She soon became a skilled quilter and began importing fabrics she liked better than the traditional floral calicos and sold them out of her garage. Her life partner Jason Elliott started helping out on evenings and weekends. When Pink Castle Fabrics outgrew the garage, they moved to an industrial park near Costco.

Quilting turned out to be such a rich, underexploited vein in the economy that Elliot has since quit his job at Blue Newt, a local software company, to join Ratliff full time. They now have seven employees and have just moved again, into a gritty warehouse squeezed between Big George’s and Master Tech off W. Stadium Blvd. Only a small pink sign stuck on a forbidding gray concrete block exterior alerts retail customers that it’s open for business thirty hours a week, selling yardage, quilt supplies, patterns, and packs of precut coordinating fabrics.

That “makeable quilt” Ratliff found on Facebook, with its bold, streamlined aesthetics, eventually led her to found the Ann Arbor Modern Quilt Guild, which now has about seventy members at its monthly meetings. It’s still small compared to the Greater Ann Arbor Quilt Guild, which has about 300 active members. The two quilting societies aren’t mutually exclusive, but Ratliff explains that, broadly speaking, traditional quilts are “reproductions of Civil War-era quilts. They use a lot of browns.”

Ratliff imports a lot of Japanese fabric, like that in a colorful children’s print: “It’s cute, but it’s not so ‘baby.'” Another one of her fabrics has sophisticated etchings of trains, planes, and helicopters. She has nothing against flowers, but hers tend more toward Art Deco-ish stylized floral prints.

Her most expensive fabric is Liberty of London cotton lawn at thirty-something a yard, but most are in the $10 range. One of her employees, Hayley Cason, is wearing a shirtwaist dress she made out of an octopus print from the Pink Castle shelves, which gives the slim, bespectacled twenty-year-old an offhand retrograde chic. Cason, busy assembling fabric packs ordered online, says she loves to help retail customers, especially those new to quilting. “People will come in and say, ‘I’ve got a pattern. What do I do? What does this yardage thing mean?'” Cason too is a quilter. Her quilts decorate the walls alongside Ratliff’s.

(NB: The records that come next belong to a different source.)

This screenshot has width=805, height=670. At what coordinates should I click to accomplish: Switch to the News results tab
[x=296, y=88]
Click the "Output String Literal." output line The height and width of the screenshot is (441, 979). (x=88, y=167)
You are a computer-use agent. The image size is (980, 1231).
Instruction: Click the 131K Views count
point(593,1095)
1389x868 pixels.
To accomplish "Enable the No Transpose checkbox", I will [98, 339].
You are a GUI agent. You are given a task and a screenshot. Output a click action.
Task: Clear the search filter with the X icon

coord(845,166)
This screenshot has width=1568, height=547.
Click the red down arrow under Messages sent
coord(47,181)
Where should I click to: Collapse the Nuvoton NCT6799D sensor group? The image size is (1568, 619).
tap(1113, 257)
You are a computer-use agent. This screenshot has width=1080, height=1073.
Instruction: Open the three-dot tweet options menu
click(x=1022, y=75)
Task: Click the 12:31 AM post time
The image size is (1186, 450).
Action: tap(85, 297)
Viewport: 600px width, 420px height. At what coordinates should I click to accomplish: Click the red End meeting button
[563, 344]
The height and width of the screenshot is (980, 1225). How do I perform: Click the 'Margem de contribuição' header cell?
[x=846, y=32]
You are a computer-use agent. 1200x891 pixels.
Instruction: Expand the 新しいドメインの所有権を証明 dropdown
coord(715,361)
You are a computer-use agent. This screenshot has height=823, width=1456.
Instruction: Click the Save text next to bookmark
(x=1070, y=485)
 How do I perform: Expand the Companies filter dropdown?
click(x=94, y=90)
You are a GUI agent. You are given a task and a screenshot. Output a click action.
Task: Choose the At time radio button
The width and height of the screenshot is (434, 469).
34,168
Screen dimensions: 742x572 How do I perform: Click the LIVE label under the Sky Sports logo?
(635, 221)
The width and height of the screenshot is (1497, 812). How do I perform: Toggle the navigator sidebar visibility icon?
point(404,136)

Ratliff casually mentions that one of her suppliers, RJR Fabrics, invited her to design her own fabric line, which will be coming out this summer: “This is the advance yardage,” she says, flipping through a stack of samples the company sent her, which she’ll use to make mini quilts for an upcoming trade show. Her fabric line, called Pie Making Day, uses the bold, small graphics she favors, in colors like plum and grass green.

Still another side of Pink Castle is Camp Stitchalot, Ratliff’s workshops in Pleasant Lake that draw people from all over the world. And because “it’s not practical for people who come from New Zealand or Brazil to bring their own sewing machines,” she’s going to start selling them, just so she’ll have some around for camp.